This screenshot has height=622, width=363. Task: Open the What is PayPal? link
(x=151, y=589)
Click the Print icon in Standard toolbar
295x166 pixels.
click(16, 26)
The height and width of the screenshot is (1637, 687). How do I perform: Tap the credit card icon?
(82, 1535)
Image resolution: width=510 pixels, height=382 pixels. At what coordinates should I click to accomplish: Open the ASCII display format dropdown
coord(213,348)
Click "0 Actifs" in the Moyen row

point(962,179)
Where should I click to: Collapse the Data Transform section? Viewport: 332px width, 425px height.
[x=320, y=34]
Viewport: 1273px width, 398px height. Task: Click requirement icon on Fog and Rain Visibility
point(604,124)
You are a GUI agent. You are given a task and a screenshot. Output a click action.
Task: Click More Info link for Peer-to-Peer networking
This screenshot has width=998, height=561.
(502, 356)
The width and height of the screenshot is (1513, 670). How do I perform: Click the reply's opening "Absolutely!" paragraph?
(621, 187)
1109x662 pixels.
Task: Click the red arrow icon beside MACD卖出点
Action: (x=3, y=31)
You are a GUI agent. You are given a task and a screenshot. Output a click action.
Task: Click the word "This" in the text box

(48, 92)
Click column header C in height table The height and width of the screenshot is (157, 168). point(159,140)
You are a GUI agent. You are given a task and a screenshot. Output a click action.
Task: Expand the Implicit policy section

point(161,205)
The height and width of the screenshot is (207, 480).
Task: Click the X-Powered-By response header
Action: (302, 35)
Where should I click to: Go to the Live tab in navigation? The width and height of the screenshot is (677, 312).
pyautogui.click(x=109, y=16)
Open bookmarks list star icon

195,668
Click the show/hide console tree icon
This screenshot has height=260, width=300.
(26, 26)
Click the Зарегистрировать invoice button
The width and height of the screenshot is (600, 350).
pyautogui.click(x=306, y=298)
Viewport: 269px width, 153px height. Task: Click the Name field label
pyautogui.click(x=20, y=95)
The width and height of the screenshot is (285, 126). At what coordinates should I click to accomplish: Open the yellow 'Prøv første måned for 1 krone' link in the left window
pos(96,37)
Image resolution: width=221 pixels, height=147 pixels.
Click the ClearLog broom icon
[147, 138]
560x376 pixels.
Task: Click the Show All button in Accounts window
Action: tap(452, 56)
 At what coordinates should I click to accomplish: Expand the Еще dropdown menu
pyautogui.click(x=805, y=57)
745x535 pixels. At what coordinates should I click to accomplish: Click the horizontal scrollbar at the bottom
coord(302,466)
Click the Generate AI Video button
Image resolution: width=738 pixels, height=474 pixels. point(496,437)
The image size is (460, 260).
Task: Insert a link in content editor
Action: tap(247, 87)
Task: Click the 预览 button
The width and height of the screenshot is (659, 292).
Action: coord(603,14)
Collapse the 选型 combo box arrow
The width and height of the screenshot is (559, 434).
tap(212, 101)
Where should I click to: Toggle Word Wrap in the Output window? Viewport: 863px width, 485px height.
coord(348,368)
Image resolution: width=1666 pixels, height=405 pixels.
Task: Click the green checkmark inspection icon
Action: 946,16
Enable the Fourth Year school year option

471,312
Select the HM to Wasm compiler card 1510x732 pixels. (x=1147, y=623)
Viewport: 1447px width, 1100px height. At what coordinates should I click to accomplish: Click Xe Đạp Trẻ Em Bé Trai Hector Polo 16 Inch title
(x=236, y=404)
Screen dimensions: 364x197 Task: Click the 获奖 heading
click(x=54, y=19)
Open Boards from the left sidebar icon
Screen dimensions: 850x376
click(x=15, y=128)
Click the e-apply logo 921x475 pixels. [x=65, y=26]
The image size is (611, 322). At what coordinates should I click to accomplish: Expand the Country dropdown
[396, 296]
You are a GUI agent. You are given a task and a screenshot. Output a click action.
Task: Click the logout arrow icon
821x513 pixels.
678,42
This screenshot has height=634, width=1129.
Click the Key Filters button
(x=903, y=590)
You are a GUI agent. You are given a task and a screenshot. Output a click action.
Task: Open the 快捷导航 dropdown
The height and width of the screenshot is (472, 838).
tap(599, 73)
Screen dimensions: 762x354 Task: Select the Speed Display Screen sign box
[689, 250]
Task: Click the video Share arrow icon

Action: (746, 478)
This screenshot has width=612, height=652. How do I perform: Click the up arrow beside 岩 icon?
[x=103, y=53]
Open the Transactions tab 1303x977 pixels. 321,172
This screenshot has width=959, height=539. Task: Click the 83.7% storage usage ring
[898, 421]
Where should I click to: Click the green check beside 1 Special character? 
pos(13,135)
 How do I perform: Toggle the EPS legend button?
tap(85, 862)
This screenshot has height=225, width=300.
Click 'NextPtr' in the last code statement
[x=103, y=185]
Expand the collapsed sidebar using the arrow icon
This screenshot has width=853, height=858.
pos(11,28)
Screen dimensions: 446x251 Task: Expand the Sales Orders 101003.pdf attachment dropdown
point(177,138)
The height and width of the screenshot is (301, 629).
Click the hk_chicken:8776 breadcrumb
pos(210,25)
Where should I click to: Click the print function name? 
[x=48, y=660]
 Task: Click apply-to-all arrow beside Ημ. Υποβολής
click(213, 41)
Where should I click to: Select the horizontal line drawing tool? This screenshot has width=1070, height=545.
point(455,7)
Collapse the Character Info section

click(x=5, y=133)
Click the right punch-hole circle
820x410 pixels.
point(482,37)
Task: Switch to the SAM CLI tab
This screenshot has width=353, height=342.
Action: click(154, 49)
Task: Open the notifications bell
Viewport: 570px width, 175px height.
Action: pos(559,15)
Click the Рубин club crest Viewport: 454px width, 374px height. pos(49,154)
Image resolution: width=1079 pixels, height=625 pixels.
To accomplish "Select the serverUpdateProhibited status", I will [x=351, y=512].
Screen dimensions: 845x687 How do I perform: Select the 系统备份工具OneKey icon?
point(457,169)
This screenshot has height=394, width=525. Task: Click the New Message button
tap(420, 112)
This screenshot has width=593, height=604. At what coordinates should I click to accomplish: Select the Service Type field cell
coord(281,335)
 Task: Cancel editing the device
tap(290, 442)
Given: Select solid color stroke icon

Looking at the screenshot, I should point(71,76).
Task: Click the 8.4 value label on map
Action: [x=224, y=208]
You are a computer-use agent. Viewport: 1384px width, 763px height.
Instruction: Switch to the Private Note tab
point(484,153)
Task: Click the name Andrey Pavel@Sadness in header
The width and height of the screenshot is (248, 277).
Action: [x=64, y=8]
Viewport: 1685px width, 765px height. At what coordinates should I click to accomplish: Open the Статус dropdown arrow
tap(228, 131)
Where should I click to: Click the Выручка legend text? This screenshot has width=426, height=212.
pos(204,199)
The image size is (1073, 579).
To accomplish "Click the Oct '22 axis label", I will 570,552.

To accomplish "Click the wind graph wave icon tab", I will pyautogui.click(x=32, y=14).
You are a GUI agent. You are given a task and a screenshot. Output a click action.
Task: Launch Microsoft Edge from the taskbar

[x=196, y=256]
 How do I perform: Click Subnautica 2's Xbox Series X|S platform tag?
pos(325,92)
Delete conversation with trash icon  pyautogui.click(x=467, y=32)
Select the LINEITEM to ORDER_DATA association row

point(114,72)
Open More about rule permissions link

------------

• [What is needed]: The full set of entries should be transcribed exactly.

• [Exercise output]:
This screenshot has height=622, width=363. Task: Open the What is PayPal? link
(x=151, y=589)
Click the Print icon in Standard toolbar
295x166 pixels.
click(16, 26)
The height and width of the screenshot is (1637, 687). How do I perform: Tap the credit card icon?
(82, 1535)
Image resolution: width=510 pixels, height=382 pixels. At what coordinates should I click to accomplish: Open the ASCII display format dropdown
coord(213,348)
Click "0 Actifs" in the Moyen row

point(962,179)
Where should I click to: Collapse the Data Transform section? Viewport: 332px width, 425px height.
[x=320, y=34]
Viewport: 1273px width, 398px height. Task: Click requirement icon on Fog and Rain Visibility
point(604,124)
You are a GUI agent. You are given a task and a screenshot. Output a click action.
Task: Click More Info link for Peer-to-Peer networking
This screenshot has width=998, height=561.
(502, 356)
The width and height of the screenshot is (1513, 670). How do I perform: Click the reply's opening "Absolutely!" paragraph?
(621, 187)
1109x662 pixels.
Task: Click the red arrow icon beside MACD卖出点
Action: (x=3, y=31)
You are a GUI agent. You are given a task and a screenshot. Output a click action.
Task: Click the word "This" in the text box

(48, 92)
Click column header C in height table The height and width of the screenshot is (157, 168). point(159,140)
You are a GUI agent. You are given a task and a screenshot. Output a click action.
Task: Expand the Implicit policy section

point(161,205)
The height and width of the screenshot is (207, 480).
Task: Click the X-Powered-By response header
Action: (302, 35)
Where should I click to: Go to the Live tab in navigation? The width and height of the screenshot is (677, 312).
pyautogui.click(x=109, y=16)
Open bookmarks list star icon

195,668
Click the show/hide console tree icon
This screenshot has height=260, width=300.
(26, 26)
Click the Зарегистрировать invoice button
The width and height of the screenshot is (600, 350).
pyautogui.click(x=306, y=298)
Viewport: 269px width, 153px height. Task: Click the Name field label
pyautogui.click(x=20, y=95)
The width and height of the screenshot is (285, 126). At what coordinates should I click to accomplish: Open the yellow 'Prøv første måned for 1 krone' link in the left window
pos(96,37)
Image resolution: width=221 pixels, height=147 pixels.
Click the ClearLog broom icon
[147, 138]
560x376 pixels.
Task: Click the Show All button in Accounts window
Action: tap(452, 56)
 At what coordinates should I click to accomplish: Expand the Еще dropdown menu
pyautogui.click(x=805, y=57)
745x535 pixels. At what coordinates should I click to accomplish: Click the horizontal scrollbar at the bottom
coord(302,466)
Click the Generate AI Video button
Image resolution: width=738 pixels, height=474 pixels. point(496,437)
The image size is (460, 260).
Task: Insert a link in content editor
Action: tap(247, 87)
Task: Click the 预览 button
The width and height of the screenshot is (659, 292).
Action: coord(603,14)
Collapse the 选型 combo box arrow
The width and height of the screenshot is (559, 434).
tap(212, 101)
Where should I click to: Toggle Word Wrap in the Output window? Viewport: 863px width, 485px height.
coord(348,368)
Image resolution: width=1666 pixels, height=405 pixels.
Task: Click the green checkmark inspection icon
Action: 946,16
Enable the Fourth Year school year option

471,312
Select the HM to Wasm compiler card 1510x732 pixels. (x=1147, y=623)
Viewport: 1447px width, 1100px height. At what coordinates should I click to accomplish: Click Xe Đạp Trẻ Em Bé Trai Hector Polo 16 Inch title
(x=236, y=404)
Screen dimensions: 364x197 Task: Click the 获奖 heading
click(x=54, y=19)
Open Boards from the left sidebar icon
Screen dimensions: 850x376
click(x=15, y=128)
Click the e-apply logo 921x475 pixels. [x=65, y=26]
The image size is (611, 322). At what coordinates should I click to accomplish: Expand the Country dropdown
[396, 296]
You are a GUI agent. You are given a task and a screenshot. Output a click action.
Task: Click the logout arrow icon
821x513 pixels.
678,42
This screenshot has height=634, width=1129.
Click the Key Filters button
(x=903, y=590)
You are a GUI agent. You are given a task and a screenshot. Output a click action.
Task: Open the 快捷导航 dropdown
The height and width of the screenshot is (472, 838).
tap(599, 73)
Screen dimensions: 762x354 Task: Select the Speed Display Screen sign box
[689, 250]
Task: Click the video Share arrow icon

Action: (746, 478)
This screenshot has width=612, height=652. How do I perform: Click the up arrow beside 岩 icon?
[x=103, y=53]
Open the Transactions tab 1303x977 pixels. 321,172
This screenshot has width=959, height=539. Task: Click the 83.7% storage usage ring
[898, 421]
Where should I click to: Click the green check beside 1 Special character? 
pos(13,135)
 How do I perform: Toggle the EPS legend button?
tap(85, 862)
This screenshot has height=225, width=300.
Click 'NextPtr' in the last code statement
[x=103, y=185]
Expand the collapsed sidebar using the arrow icon
This screenshot has width=853, height=858.
pos(11,28)
Screen dimensions: 446x251 Task: Expand the Sales Orders 101003.pdf attachment dropdown
point(177,138)
The height and width of the screenshot is (301, 629).
Click the hk_chicken:8776 breadcrumb
pos(210,25)
Where should I click to: Click the print function name? 
[x=48, y=660]
 Task: Click apply-to-all arrow beside Ημ. Υποβολής
click(213, 41)
Where should I click to: Select the horizontal line drawing tool? This screenshot has width=1070, height=545.
point(455,7)
Collapse the Character Info section

click(x=5, y=133)
Click the right punch-hole circle
820x410 pixels.
point(482,37)
Task: Switch to the SAM CLI tab
This screenshot has width=353, height=342.
Action: click(154, 49)
Task: Open the notifications bell
Viewport: 570px width, 175px height.
Action: pos(559,15)
Click the Рубин club crest Viewport: 454px width, 374px height. pos(49,154)
Image resolution: width=1079 pixels, height=625 pixels.
To accomplish "Select the serverUpdateProhibited status", I will [x=351, y=512].
Screen dimensions: 845x687 How do I perform: Select the 系统备份工具OneKey icon?
point(457,169)
This screenshot has height=394, width=525. Task: Click the New Message button
tap(420, 112)
This screenshot has width=593, height=604. At what coordinates should I click to accomplish: Select the Service Type field cell
coord(281,335)
 Task: Cancel editing the device
tap(290, 442)
Given: Select solid color stroke icon

Looking at the screenshot, I should point(71,76).
Task: Click the 8.4 value label on map
Action: [x=224, y=208]
You are a computer-use agent. Viewport: 1384px width, 763px height.
Instruction: Switch to the Private Note tab
point(484,153)
Task: Click the name Andrey Pavel@Sadness in header
The width and height of the screenshot is (248, 277).
Action: [x=64, y=8]
Viewport: 1685px width, 765px height. At what coordinates should I click to accomplish: Open the Статус dropdown arrow
tap(228, 131)
Where should I click to: Click the Выручка legend text? This screenshot has width=426, height=212.
pos(204,199)
The image size is (1073, 579).
To accomplish "Click the Oct '22 axis label", I will 570,552.

To accomplish "Click the wind graph wave icon tab", I will pyautogui.click(x=32, y=14).
You are a GUI agent. You are given a task and a screenshot. Output a click action.
Task: Launch Microsoft Edge from the taskbar

[x=196, y=256]
 How do I perform: Click Subnautica 2's Xbox Series X|S platform tag?
pos(325,92)
Delete conversation with trash icon  pyautogui.click(x=467, y=32)
Select the LINEITEM to ORDER_DATA association row

point(114,72)
Open More about rule permissions link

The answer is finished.